# Task statement:
Output only the lines that run from the line holding "Task: Click the scrollbar up arrow" to the end of the data below, including both ends, without any pictures.

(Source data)
Content starts
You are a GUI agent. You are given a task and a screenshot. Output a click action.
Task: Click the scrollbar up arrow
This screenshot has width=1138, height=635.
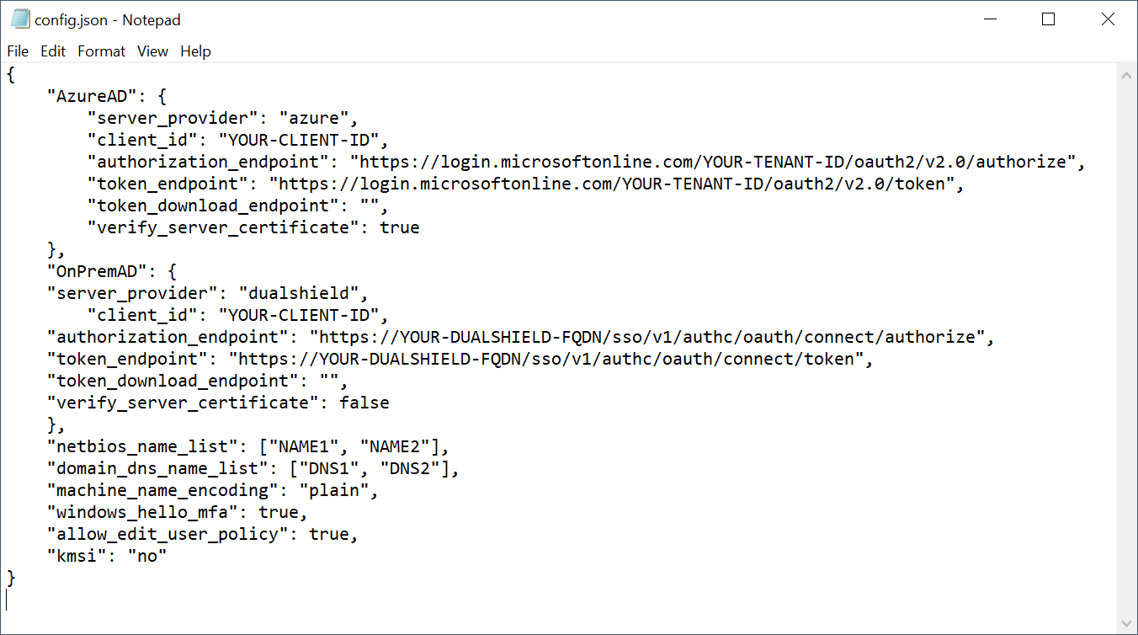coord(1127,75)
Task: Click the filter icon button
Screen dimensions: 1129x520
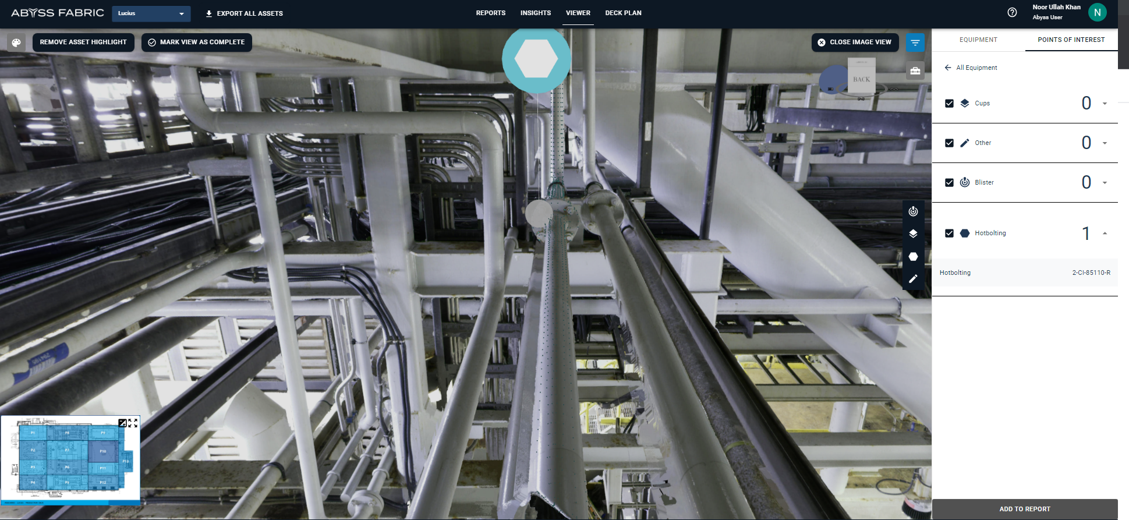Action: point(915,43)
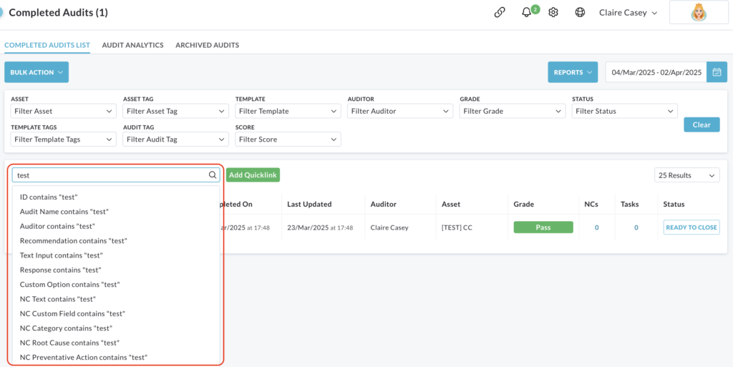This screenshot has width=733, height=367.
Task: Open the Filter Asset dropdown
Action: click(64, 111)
Content ends
# Result:
Task: Click the scrollbar up arrow
This screenshot has width=1138, height=635.
coord(1127,75)
Task: Click the filter icon button
Screen dimensions: 1129x520
Action: point(915,43)
This screenshot has width=733, height=367.
Task: Open the Filter Asset dropdown
Action: click(64, 111)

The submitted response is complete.